Trois films inédits d’Eloy de la Iglesia, témoins d’un genre populaire apparu en Espagne après l’abolition de la censure franquiste.

Le Cinéma Quinqui de Eloy de la Iglesia

Réalisateur d’une vingtaine de films, Eloy de la Iglesia a su créer une oeuvre artistique homogène reflétant les malaises de la société espagnole postfranquiste, peignant le portrait d’une jeunesse désespérée, fuyant la misère en se réfugiant dans la drogue, la prostitution et la délinquance. Le terme quinqui, abrégé de quincallero (ferrailleur), s’appliqua à un genre du cinéma espagnol apparu dans la deuxième moitié des années 70 sous l’impulsion d’Antonio de la Loma.

Colegas (1982, 1.66:1, 98’, 1080p, AVC, LPCM 2.0). Antonio et sa soeur Rosario vivent en banlieue madrilène. José, un ami d’Antonio, est l’amant de Rosario. Tous les trois peinent à trouver un emploi. Antonio et José décident de se livrer à la prostitution dans un sauna gay.

El Pico (1983, 1.66:1, 109’, 1080p, AVC, LPCM 2.0). La dérive opiacée de deux jeunes amis, Paco et Urko, respectivement fils d’un commandant de la Garde civile et d’un militant nationaliste basque.

El Pico 2 (1984, 1.66:1, 122’, 1080p, AVC, LPCM 2.0). Paco, dans cette suite d’El Pico, est impliqué dans le meurtre d’un couple de trafiquants d’héroïne à Bilbao. Lorsque la presse commence à s’intéresser à l’affaire, les efforts de son père pour l’éloigner de la drogue et cacher les preuves du crime se révèlent inutiles.

Cinéma quinqui nous propose trois films d’Eloy de la Iglesia, encore absents de nos catalogues vidéo, largement méconnus en France, où seul El Pico a été distribué. Ils sont des témoins d’un cinéma d’exploitation de série B, peu exporté hors d’Espagne, apparu après l’abolition de la censure franquiste. Les canons du genre furent esquissés par José Antonio de la Loma, avec Perros callejeros (1977) et Perros callejeros II (1979).

_CONSIGNES_:
(1) Répondez à ces questions sur le texte consacré au cinéma quinqui :
(a) De quel mot espagnol le terme quinqui est-il l'abréviation ?
(b) Dans Colegas, où Antonio et José décident-ils de se prostituer ?
(c) Lequel des trois films a été distribué en France ?
(2) Recopiez à l'identique le passage du texte consacré au cinéma quinqui, depuis "El Pico (1983, 1.66:1, 109’, 1080p, AVC, LPCM" jusqu'à "militant nationaliste basque." inclus.
(3) Rédigez la suite du texte consacré au cinéma quinqui, en partant de sa dernière phrase.

_JEU DE DONNÉES_:
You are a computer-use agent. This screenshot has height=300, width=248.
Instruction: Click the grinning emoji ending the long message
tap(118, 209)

==

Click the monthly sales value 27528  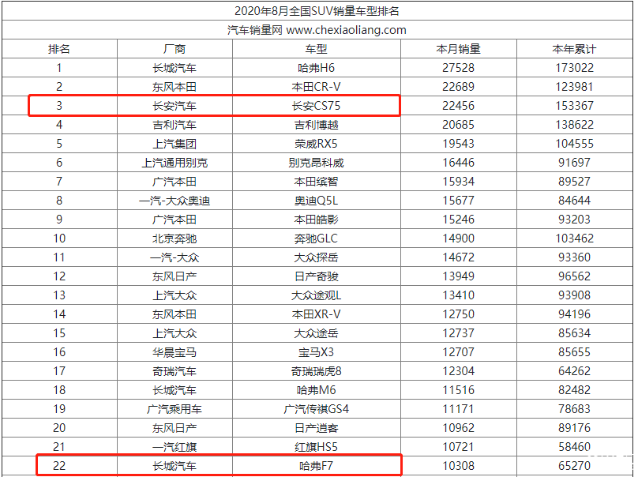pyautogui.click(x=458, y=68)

_RÉPONSES_:
(1)
(a) De quincallero (ferrailleur).
(b) Dans un sauna gay.
(c) El Pico.

(2)
El Pico (1983, 1.66:1, 109’, 1080p, AVC, LPCM 2.0). La dérive opiacée de deux jeunes amis, Paco et Urko, respectivement fils d’un commandant de la Garde civile et d’un militant nationaliste basque.

(3)
Les trois films d’Eloy de la Iglesia proposés dans le coffret Cinéma quinqui abordent les thèmes emblématiques du genre, la délinquance des jeunes des banlieues, la drogue, la violence, le sexe. Mais l’évocation des violences policières, de la corruption, des troubles causés par le mouvement séparatiste ETA, des défaillances du système carcéral, les dérives de la presse à scandale leur donnent une dimension politique, très appuyée par El Pico 2. Le réalisateur choisit aussi de sortir des sentiers battus : Paco et Urko, les personnages principaux d’El Pico et El Pico 2, ne viennent pas d’une banlieue défavorisée, figurée par les sinistres barres d’immeubles grisâtres de Colegas, mais d’une bourgeoisie aisée du centre-ville.

Les quelques trente films du genre quinqui produits jusqu’au milieu des années 80 connurent un franc succès commercial, principalement auprès d’un jeune public espagnol, peut-être en raison de leur réalisme, de leur actualité, de l’accompagnement par des chansons écoutées par les jeunes d’alors. Les personnages sont interprétés par des jeunes non professionnels et l’authenticité de la représentation insistante de la dépendance à l’héroïne doit à l’expérience du réalisateur et de l’interprète de Paco, José Luis Manzano, dont la carrière fut interrompue à 29 ans par une overdose.

Généralement décrié par la critique, le genre gagnera ses lettres de noblesse avec Vivre vite (Deprisa, deprisa) de Carlos Saura, récompensé à Berlin par l’Ours d’or en 1981 (À quand une réédition ?).

Avec Cinéma quinqui, Artus Films est le premier éditeur français à proposer des films d’Eloy de la Iglesia, après Cannibal Man - La Semaine d’un assassin (La Semana del asesino, 1972) salué par le Prix curiosité 2022 décerné par le jury DVD/Blu-ray du Syndicat Français de la Critique de Cinéma et des films de télévision.

Le Cinéma Quinqui de Eloy de la Iglesia

Présentation - 5,0 / 5

Cinéma quinqui rassemble dans un coffret trois films d’une durée cumulée de 329 minutes et leurs suppléments (128 minutes) supportés par trois Blu-ray BD-50 et trois DVD-9 avec le même contenu, logés dans un Digipack à quatre volets, glissé dans un étui avec un livre.

Le menu propose les films dans leur langue originale, le castillan, avec sous-titres optionnels, et dans un doublage en français pour El Pico, le tout au format audio Linear PCM 2.0 mono.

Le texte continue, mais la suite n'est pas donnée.